Contre le PQ, il y a eu des votes apeurés et des votes dégoûtés. Dans les deux cas, le gouvernement Marois n'a que lui-même à blâmer. Il a récolté ce qu'il a semé.

«C'est fini la Charte», a dit Bernard Drainville, réélu dans Marie-Victorin, après avoir appris la défaite de son gouvernement.

En disant que c'est fini, l'ex-ministre responsable de la Charte n'a fait que confirmer ce que l'on savait déjà. Cette Charte à laquelle il semblait tant tenir n'était rien de plus qu'une manoeuvre électoraliste.
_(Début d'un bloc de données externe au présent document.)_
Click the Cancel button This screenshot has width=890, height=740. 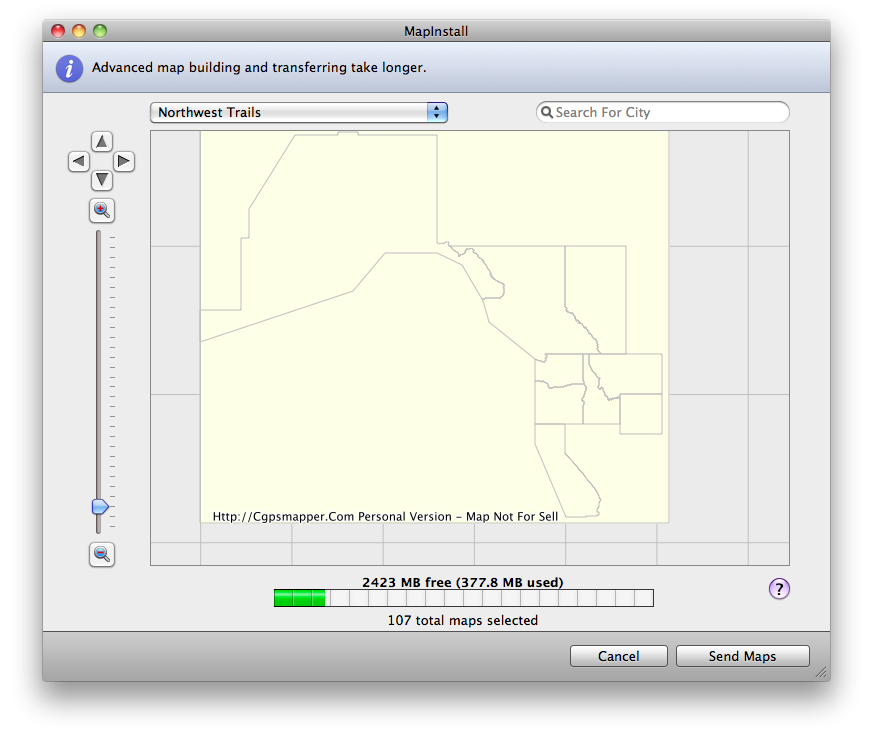[x=618, y=656]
La manoeuvre n'a pas fonctionné. Fini les élections. Fini la Charte. On passe à une autre stratégie. Et tant pis pour le fameux rempart contre l'intégrisme que cette Charte devait ériger!

«Comment avez-vous pu si mal lire l'opinion publique?», demandait à chaud Patrice Roy à Bernard Drainville, durant la soirée électorale.
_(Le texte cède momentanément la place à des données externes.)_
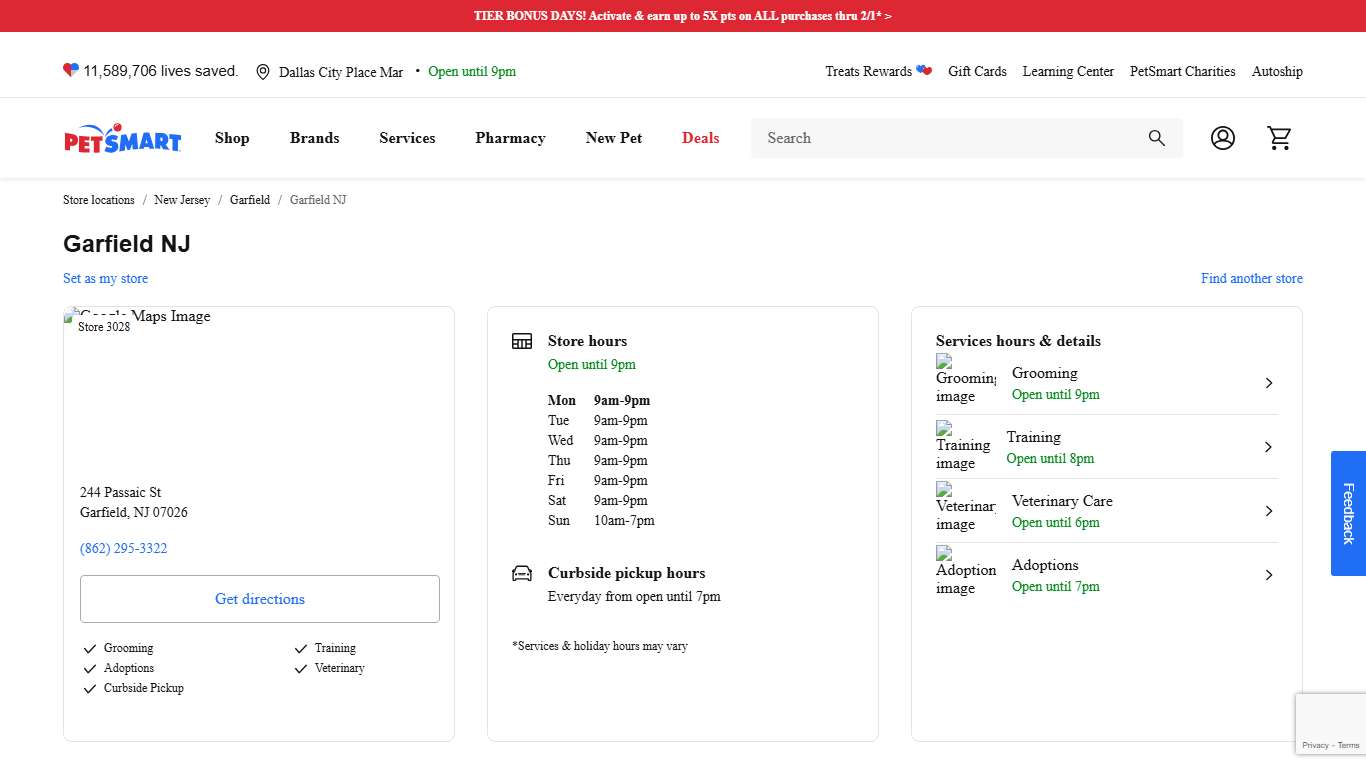Click the search magnifier icon

(x=1157, y=138)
«C'est trop tôt pour tirer des conclusions», a répondu le député.

Trop tôt pour tirer des conclusions mais visiblement pas trop tôt pour se lancer de façon grotesque dans la course à la succession de Pauline Marois. Lundi soir, la première ministre n'avait même pas encore annoncé sa démission, le PQ n'avait même pas tiré des leçons de la défaite, que Péladeau, Lisée et Drainville avaient déjà donné le coup d'envoi à la course à la direction, faisant leur petit laïus à tour de rôle, sans l'ombre d'un regret. Comme des vautours se battant pour leur proie. Triste spectacle.
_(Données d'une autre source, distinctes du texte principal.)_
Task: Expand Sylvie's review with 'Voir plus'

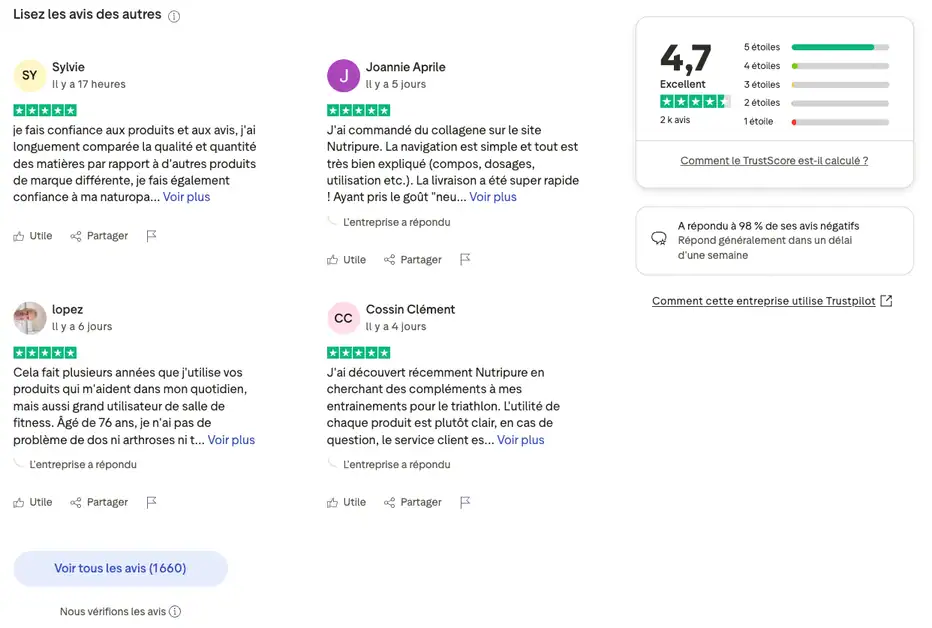Action: tap(187, 197)
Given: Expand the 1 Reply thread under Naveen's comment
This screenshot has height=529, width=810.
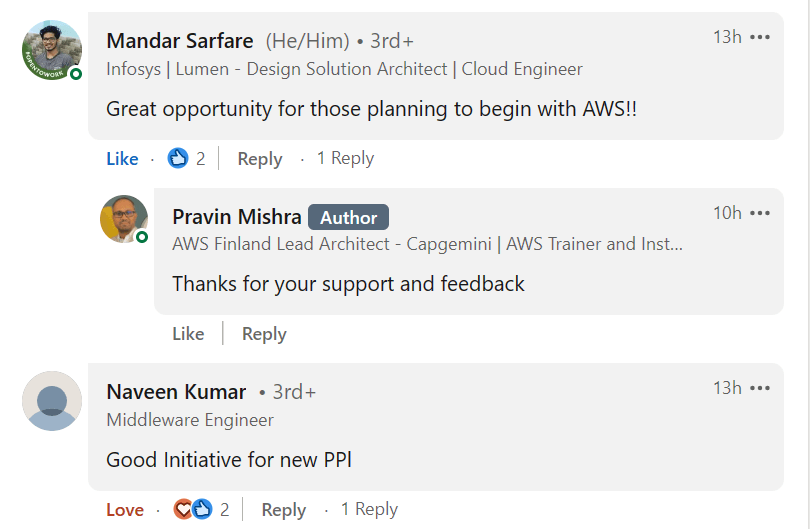Looking at the screenshot, I should point(369,509).
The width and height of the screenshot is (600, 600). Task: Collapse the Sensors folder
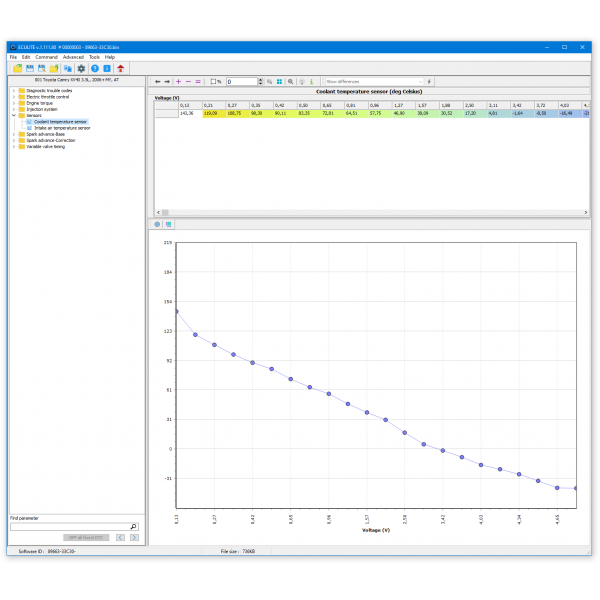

Après la Charte, le beau temps? Ce ne sera pas si simple. Que l'on ait gagné ou perdu ses élections, nous sommes tous sortis perdants de cette campagne électorale acrimonieuse. On ne joue pas avec les questions identitaires impunément. Les partis au pouvoir passent, l'amertume reste.

Le débat sur la Charte laisse des cicatrices qui ne disparaîtront pas d'un coup de baguette magique électorale. Le Parti libéral ne peut continuer de balayer la question de la laïcité sous le tapis, comme il l'a fait après le dépôt du rapport Bouchard-Taylor, en négligeant d'y donner suite. Philippe Couillard a beau parler de «réconciliation», cela ne se fera pas en niant l'existence même d'un malaise identitaire et la nécessité de mieux définir la laïcité québécoise.